What to do:
1: Translate this sentence from the guide to compiling on Sooner into Spanish: "If you aren't sure whether your program uses OpenMP, then it probably doesn't."
2: According to the guide to compiling on Sooner, which machine do you log in to before checking your code for MPI?

Source:
####
OU Supercomputing Center for Education & Research
University of Oklahoma   OSCER   OU IT

 

 

Quick & Dirty Introduction to Compiling and Running on Sooner


For help, please contact us.


Table of Contents


Compiling

I. Determine What Kind of Parallelism Your Program Uses, If Any

A. Determine Whether Your Program Uses MPI

If you aren't sure whether your program uses the Message Passing Interface (MPI), then it probably doesn't.

But, here's how you can find out for sure:

  1. Log in to sooner.oscer.ou.edu.
     
  2. At the Unix prompt, change directory (cd) to the subdirectory where your source code lives.
     
  3. At the Unix prompt, type this command:
     
    grep "mpi.h" *.[cChH]*
     
  4. At the Unix prompt, type this command:
     
    grep -i "mpif.h" *.[fF]*
     
  5. At the Unix prompt, type this command:
     
    grep -i "use mpi" *.[fF]*

If, in response to any of these grep commands, you get anything back other than the Unix prompt (and especially anything that has the word "include" or the word "use" in it), then very probably your code uses MPI.

If not, then very probably your code doesn't use MPI.

If you're still unsure, please contact us and we'll help.

B. Determine Whether Your Program Uses OpenMP

If you aren't sure whether your program uses OpenMP, then it probably doesn't.

But, here's how you can find out for sure:

  1. Log in to sooner.oscer.ou.edu.
     
  2. At the Unix prompt, change directory (cd) to the subdirectory where your source code lives.
     
  3. At the Unix prompt, type this command:
     
    grep "pragma" *.[cChH]* | grep "omp"
     
  4. At the Unix prompt, type this command:
     
    egrep -e '\!\$[oO][mM][pP]' *.[fF]*

If, in response to any of these grep or egrep commands, you get anything back other than the Unix prompt (and especially anything that has the word "include" or the word "parallel" in it), then very probably your code uses OpenMP.

If not, then very probably your code doesn't use OpenMP.
####
Dataset extract:
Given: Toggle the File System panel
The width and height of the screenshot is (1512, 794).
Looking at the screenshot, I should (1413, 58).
####
Answers:
1: Si no está seguro de si su programa usa OpenMP, entonces probablemente no lo usa.

2: sooner.oscer.ou.edu